Danny McMullan, who vociferously represents Disabled People outside and has organized encampments from time to time, closed the public comment period at the very end of the meeting with his outrage, and has submitted his resignation from the Homeless Commission. You can read his comments on what happened here. 

Me, I suspect that someone has given bad legal advice to both staff and council, telling them that they don’t have the power to tell city staff to stop the raids. I’ve heard talk of the staff’s use of the obviously unconstitutional state vagrancy statute, 647e, which forbids “lodging” in the wrong place. That’s nonsense—if the City takes it to court, they’ll lose. Osha Neumann has frequently written and litigated against that particular statute to good effect. 

It should be abundantly clear to Csarina Dee and the rest of her staff that a thirteenth raid on the encampment would be a very poor idea indeed, especially during the cold and dreary days around the winter solstice. Multiple lawyers, including Neumann and Emily Rose Johns of Oakland, who are currently suing Caltrans for rousting the Gilman Exit homeless camp, stand ready to explain the Constitution to the city of Berkeley in court, though we all hope it doesn’t come to that. 

Thanks to Councilmembers Hahn and Bartlett for at least getting the evidence on the record in case it’s needed, and to Cheryl Davila for sticking up for what’s right. 

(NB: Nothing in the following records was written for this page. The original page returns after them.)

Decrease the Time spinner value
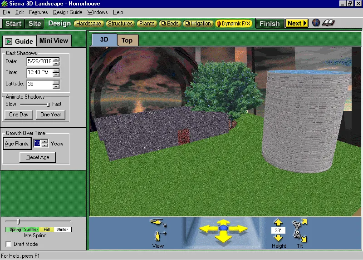This screenshot has height=260, width=363. [x=56, y=75]
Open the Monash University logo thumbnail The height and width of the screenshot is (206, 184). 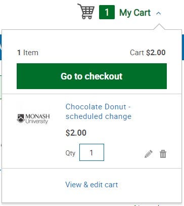pyautogui.click(x=33, y=119)
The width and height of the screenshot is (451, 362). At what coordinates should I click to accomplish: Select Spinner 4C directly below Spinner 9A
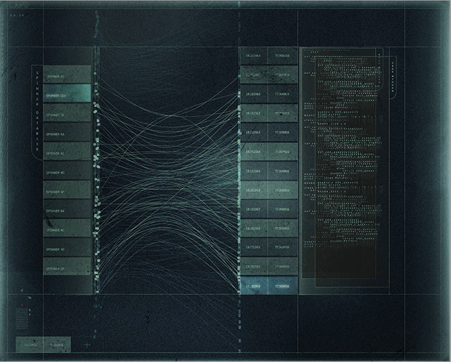click(x=66, y=154)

“Are the raids going to stop? That’s a simple yes or no answer!” 

What is it, yes or no?” 

Maybe some of the erstwhile progressive councilmembers might even grow spines before their next meeting on January 24. Stranger things have happened. 

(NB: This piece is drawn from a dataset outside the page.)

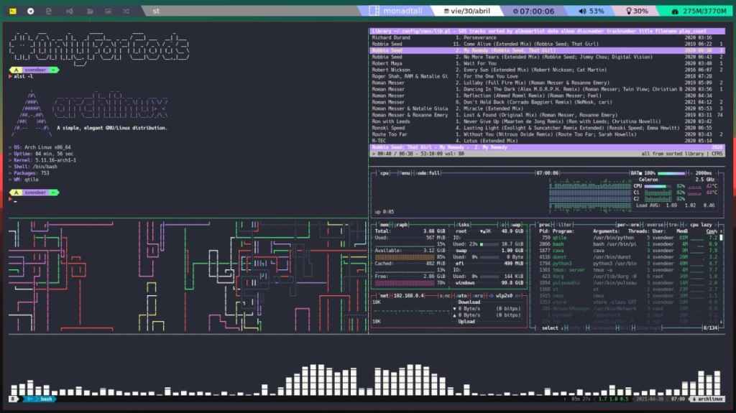This screenshot has height=413, width=736.
Task: Click the 2000ms update interval control
Action: [x=703, y=172]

And happy holidays to all, including all of you fortunate housed people and also to the campers now outside in the cold, cold rain. 

 

 

 

 

 


If you’d like to help with insuring that the city can’t get away with any more of these raids, one way to do it is to contribute to Osha’s employer, the East Bay Community Law Center, which does all kinds of good work on many fronts. Here’s their donation page: https://donatenow.networkforgood.org/ebclc . Send them some money.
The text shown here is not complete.